Malaria in South Africa
Malaria prevalence is low in South Africa and is currently limited to certain regions in KwaZulu-Natal, Mpumalanga and Limpopo. Annually, the authorities are notified of between 10 000 and 30 000 cases. The aim is to eliminate malaria by 2023.
In January 2022, the National Institute of Communicable Diseases reported a spike in malaria cases in South Africa, and warned that many people were being misdiagnosed with COVID-19 instead, since the early symptoms of both conditions are non-specific and similar.
Who are at risk?
Malaria can affect people of all ages. Infants, expectant mothers and people living with HIV/Aids, as well as people with poor immunity, are at a higher risk of contracting malaria and developing severe disease.
Malaria in pregnancy can lead to miscarriage, premature delivery and maternal death. It can be transmitted from the mother to the baby before or during delivery.
Children under five years of age are the most vulnerable group affected by malaria.
Prevention is better than cure
Dr Albie de Frey, CEO of Travel Doctor Corporate, advises people in high-risk areas to avoid going outdoors between dusk and dawn, to cover up their arms and legs with clothing when they are outside, and to apply an effective DEET-containing insect repellent to all exposed body areas.

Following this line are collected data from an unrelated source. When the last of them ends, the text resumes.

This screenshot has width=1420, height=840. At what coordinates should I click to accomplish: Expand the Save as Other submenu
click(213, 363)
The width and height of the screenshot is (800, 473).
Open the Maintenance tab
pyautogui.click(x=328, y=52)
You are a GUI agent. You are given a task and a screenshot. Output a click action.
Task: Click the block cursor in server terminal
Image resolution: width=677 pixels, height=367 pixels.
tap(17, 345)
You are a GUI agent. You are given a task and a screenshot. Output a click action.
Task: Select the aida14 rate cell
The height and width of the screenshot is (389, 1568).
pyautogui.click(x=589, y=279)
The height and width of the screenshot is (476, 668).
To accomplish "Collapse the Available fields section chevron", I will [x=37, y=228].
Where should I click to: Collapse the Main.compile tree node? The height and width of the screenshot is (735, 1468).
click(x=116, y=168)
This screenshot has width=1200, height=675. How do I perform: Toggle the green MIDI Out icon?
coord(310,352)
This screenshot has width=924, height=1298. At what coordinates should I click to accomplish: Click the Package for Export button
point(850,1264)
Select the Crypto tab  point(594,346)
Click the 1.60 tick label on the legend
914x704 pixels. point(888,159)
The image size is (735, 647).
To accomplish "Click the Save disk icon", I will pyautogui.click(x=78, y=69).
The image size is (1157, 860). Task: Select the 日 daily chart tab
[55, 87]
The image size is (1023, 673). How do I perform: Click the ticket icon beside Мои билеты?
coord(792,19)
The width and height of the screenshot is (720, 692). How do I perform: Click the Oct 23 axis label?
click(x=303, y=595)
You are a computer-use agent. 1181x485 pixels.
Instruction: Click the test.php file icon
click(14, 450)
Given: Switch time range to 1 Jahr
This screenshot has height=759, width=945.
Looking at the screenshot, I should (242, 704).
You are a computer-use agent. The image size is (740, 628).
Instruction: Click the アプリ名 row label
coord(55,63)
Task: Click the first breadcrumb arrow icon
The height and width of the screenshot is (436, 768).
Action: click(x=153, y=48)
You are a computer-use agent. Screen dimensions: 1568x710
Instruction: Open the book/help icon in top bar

Other prevention options include sleeping under mosquito nets, using mosquito repellent pads and coils, and applying insecticide to baggage when leaving a high-risk area.
“No malaria prophylactic tablet is 100% effective in preventing malaria, but it is still crucial to take one of those available, as they offer a high level of protection,” says Dr de Frey.
People who don’t take malaria prophylaxis and then contract malaria can experience delirium and high fever. If left untreated, they can die.
“The Travel Doctor advises that pregnant women and children under five should best avoid high-risk malaria areas altogether. It is always best to follow your doctor’s advice,” says Dr de Frey.
The diagnosis and treatment of malaria qualify for prescribed minimum benefits (PMB) and must be funded in full by all medical schemes in terms of the Medical Schemes Act 131 of 1998. Medihelp members who are diagnosed with malaria must register the condition for PMB with Medihelp and receive treatment from designated service providers (DSPs) according to the PMB protocols for the condition. Medicine formularies apply to members of MedVital Elect, MedAdd Elect, MedPrime Elect and MedElect. PMB treatment may include consultations and services, medicine, hospitalisation and emergencies.